Urgent care centers thrive on treating a patient’s cough or checking out that bruised elbow or twisted ankle. But insurers keeping them out of certain networks appear to be giving them a big headache, some urgent care operators tell me in a story I wrote for athenainsight.
The story notes: “A lot of urgent care providers are facing a narrowing of networks,” says Laurel Stoimenoff, CEO of the Urgent Care Association of America, which represents 2,700 urgent care centers in the U.S. and abroad.
Those rules hamstring “the entrepreneur who wants to build an urgent care center right now,” Stoimenoff says. “You may have spent a million dollars on the place, even before applying for a contract. Then you apply to one of the major payers and they say, ‘sorry, we’re not accepting more urgent care clients. We have enough of them in our network.'”
In a follow-up email exchange with Stoimenoff, she said payers add more requirements on urgent care centers that they might not otherwise impose on primary care physician offices. That may effectively shut out an avenue for urgent care centers, although the insurers may not actually say they are narrowing their networks, she says.
That is a confusing situation, she says. “(Urgent care centers) practice acute primary care so we are perplexed as to why UCCs are being held to standards in excess of (primary care physicians),” Stoimenoff says.
Some contractual language written into urgent care center contracts also are problematic, she adds. Stoimenoff gives the following scenario:
Say a patient goes to an urgent care center and it is determined that patient has pneumonia. A follow-up would seem to make sense, but contracted language with the insurer prohibits follow-up care “as the insurer (would try) to ensure that the urgent care is only providing care for singular episodic visits,” Stoimenoff says.
That could create logistical problems for patients. “A patient may be 2,000 miles from home and/or without a primary care doctor,” Stoimenoff says. “Who then is to follow that patient who has a condition that medical best practice would say needs follow up?” she asks.
Urgent care centers are also limited in prevention practices. Stoimenoff offers this scenario as an example: Someone works in an area that is “high risk for tetanus,” and wants a tetanus vaccine from an urgent care center because that person didn’t have one for a decade or more.

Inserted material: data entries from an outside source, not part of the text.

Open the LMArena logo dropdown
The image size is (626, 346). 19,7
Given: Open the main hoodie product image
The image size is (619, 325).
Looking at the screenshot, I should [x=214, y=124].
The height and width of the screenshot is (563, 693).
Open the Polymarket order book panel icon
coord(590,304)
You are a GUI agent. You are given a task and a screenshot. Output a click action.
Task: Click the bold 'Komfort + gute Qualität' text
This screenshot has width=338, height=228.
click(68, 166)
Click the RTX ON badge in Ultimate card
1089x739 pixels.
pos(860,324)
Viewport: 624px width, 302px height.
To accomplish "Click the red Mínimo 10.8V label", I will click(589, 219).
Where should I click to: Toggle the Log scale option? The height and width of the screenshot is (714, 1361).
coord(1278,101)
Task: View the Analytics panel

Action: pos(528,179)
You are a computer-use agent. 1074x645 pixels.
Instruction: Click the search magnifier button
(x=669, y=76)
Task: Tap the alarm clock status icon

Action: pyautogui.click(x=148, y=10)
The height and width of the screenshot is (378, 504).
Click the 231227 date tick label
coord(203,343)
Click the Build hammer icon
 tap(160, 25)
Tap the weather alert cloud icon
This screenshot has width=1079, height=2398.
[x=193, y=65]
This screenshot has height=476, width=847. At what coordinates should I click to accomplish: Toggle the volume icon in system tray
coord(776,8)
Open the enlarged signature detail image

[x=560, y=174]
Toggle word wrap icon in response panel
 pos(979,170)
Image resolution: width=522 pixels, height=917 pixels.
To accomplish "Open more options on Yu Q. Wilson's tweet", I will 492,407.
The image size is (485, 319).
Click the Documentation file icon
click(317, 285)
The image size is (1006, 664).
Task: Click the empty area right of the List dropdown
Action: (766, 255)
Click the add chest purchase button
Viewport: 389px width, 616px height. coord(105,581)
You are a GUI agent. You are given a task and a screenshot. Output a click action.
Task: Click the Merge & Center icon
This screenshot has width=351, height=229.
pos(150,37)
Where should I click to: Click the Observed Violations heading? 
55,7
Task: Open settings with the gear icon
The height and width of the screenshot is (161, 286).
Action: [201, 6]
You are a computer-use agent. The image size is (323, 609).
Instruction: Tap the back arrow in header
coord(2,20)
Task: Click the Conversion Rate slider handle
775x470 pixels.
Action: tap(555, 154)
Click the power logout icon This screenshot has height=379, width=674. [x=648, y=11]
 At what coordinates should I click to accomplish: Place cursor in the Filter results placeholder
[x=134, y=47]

The urgent care center would have to tell the patient: “We couldn’t give you one and get paid by the payer in most cases because they consider it ‘wellness’ versus ‘episodic illness or injury,” says Stoimenoff.
Such scenarios — i.e. real life – seem to go against the idea of having an open marketplace for the full spectrum of a patient’s needs. That is a crucial part of the conversation as the government again moves in some possibly new direction in healthcare.
Franz Ritucci, MD, President of the American Academy of Urgent Care Medicine, agreed with Stoimenoff’s assessments, saying some urgent care centers “are having difficulty contracting with insurance carriers,” he told me for the athenainsight story.
Despite obstacles, urgent care centers believe they are finding their rightful place in helping patients, according to Stoimenoff.
The “issue of receiving the right care in the right place at the right time is likely to finally get attention as we move into value-based care models and there are financial incentives to do the right thing,” Stoimenoff says. “There are numerous studies that support the fact that many patients being seen in emergency departments do not need to be there.”
Change may rest on patient education and advocacy along with physician discussion.
Healthcare is tough: there’s no question it’s scary when someone faces a 3 a.m. sharp pain and doesn’t even think twice about going to the emergency department. It’s another issue for the patient who has a cough and sniffles, then maybe it’s time for urgent care instead of an overcrowded, expensive emergency department.
One person at a time, it becomes a national issue about cost and quality of care.
“If there is an opportunity to save what is undoubtedly in the billions (of dollars) we should all be open to problem-solving,” Stoimenoff says.